= Prison furlough =

Authorized temporary release of a prisoner

A prison furlough is an authorized temporary release granted to a prison inmate during their period of incarceration.

A prison furlough is a temporary, supervised or unsupervised release granted to an incarcerated individual. These programs form part of broader rehabilitation and reintegration strategies across various justice systems, most commonly in the United States and Europe.

== Prison Furloughs in the United States ==
In the United States, furloughs are sometimes granted for medical reasons or to allow inmates to attend funerals or make contact for employment upon release. There is some evidence that furloughs reduce violent outbursts, although there have also been high-profile cases in which furloughed prisoners committed crimes while on furlough, returned late, or remained at large.

In the Federal Bureau of Prisons, furloughs are considered neither a reward for good behavior nor a means to shorten a criminal sentence, but are intended strictly to further correctional goals.

== Prison Furloughs in Spain ==
Spain distinguishes between ordinary and extraordinary prison leaves.

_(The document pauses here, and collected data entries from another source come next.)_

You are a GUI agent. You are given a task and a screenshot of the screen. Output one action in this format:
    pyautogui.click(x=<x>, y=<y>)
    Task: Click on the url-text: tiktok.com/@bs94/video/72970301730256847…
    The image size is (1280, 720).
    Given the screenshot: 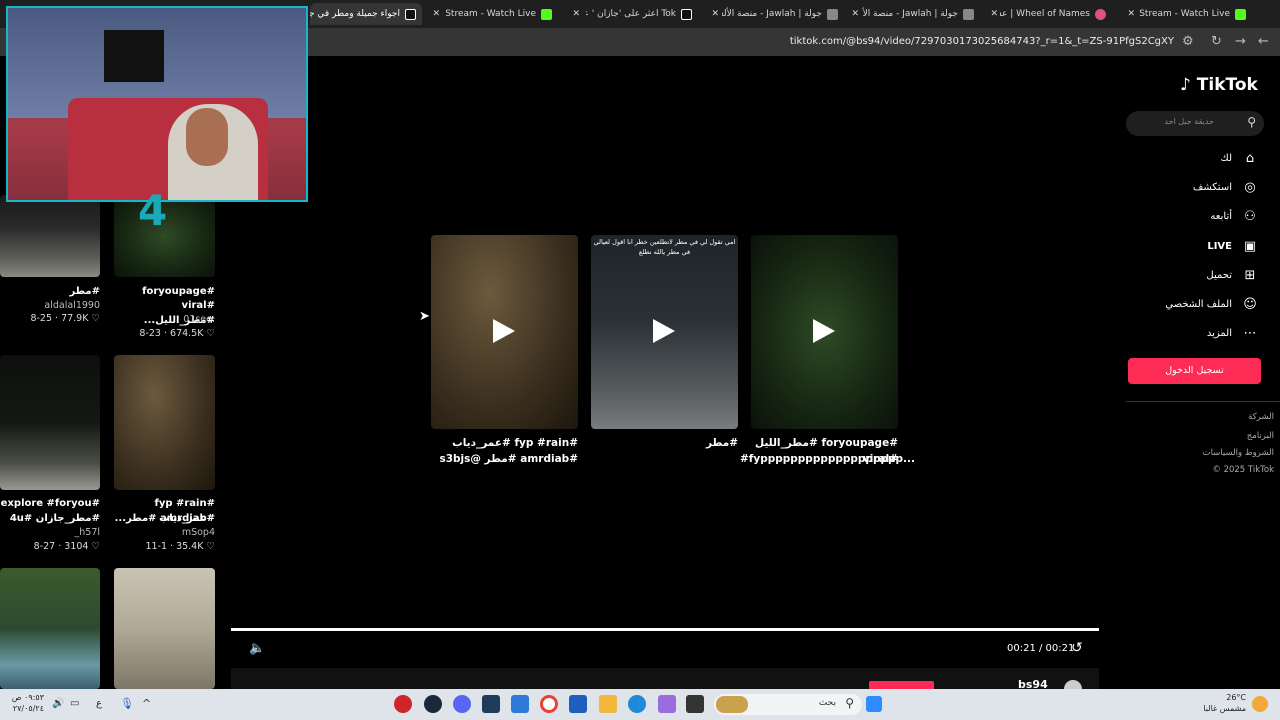 What is the action you would take?
    pyautogui.click(x=982, y=42)
     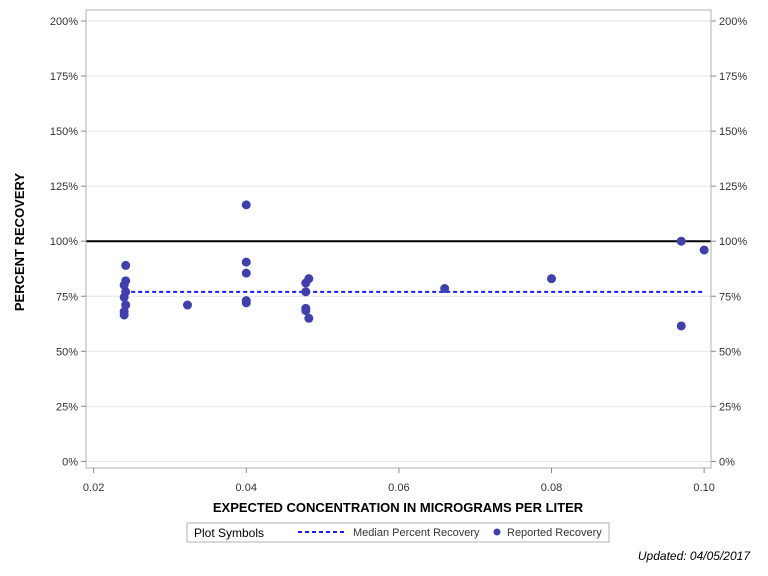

Ordinary furloughs support family ties, community contact, and preparation for release. Inmates serving in closed prisons may receive up to 36 days of leave annually, typically in 3-6 day blocks. Eligibility usually requires serving at least one-quarter of their sentence, classified in a medium-security regime, and demonstrating good behavior. Research has shown leaves reduce recidivism: Catalan inmates who took leave had a 20.5% recidivism rate which is improved from 38.6% recidivism rate for those who did not take a leave during their period of incarceration.

== Prison Furloughs in Germany ==
Germany offers both day-release (Ausgang) and multi-day furloughs in open and closed prisons. Open-prison systems allow inmates to work or study outside daily, returning at night.

The German Prison Act (1976), reinforced by federal court rulings, mandates rehabilitation and normalization, making prison conditions resemble life outside as closely as possible.

== Prison Furloughs in Scandinavian Countries ==
These nations adopt normalization philosophies. In the Swedish Prison and Probation Service, temporary leaves are part of structured reintegration, often through open prisons. Norway allows home and community visits with supervision. Finland similarly uses supervised furloughs to facilitate reentry.

== Prison Furloughs in Japan ==
Japan permits temporary leaves largely for humanitarian reasons including family emergencies and medical issues. The Japanese prison system authorizes day leave and furloughs up to seven days for those who have served at least six months and are placed in open-type institutions. However, these are highly supervised and granted less frequently compared to European counterparts.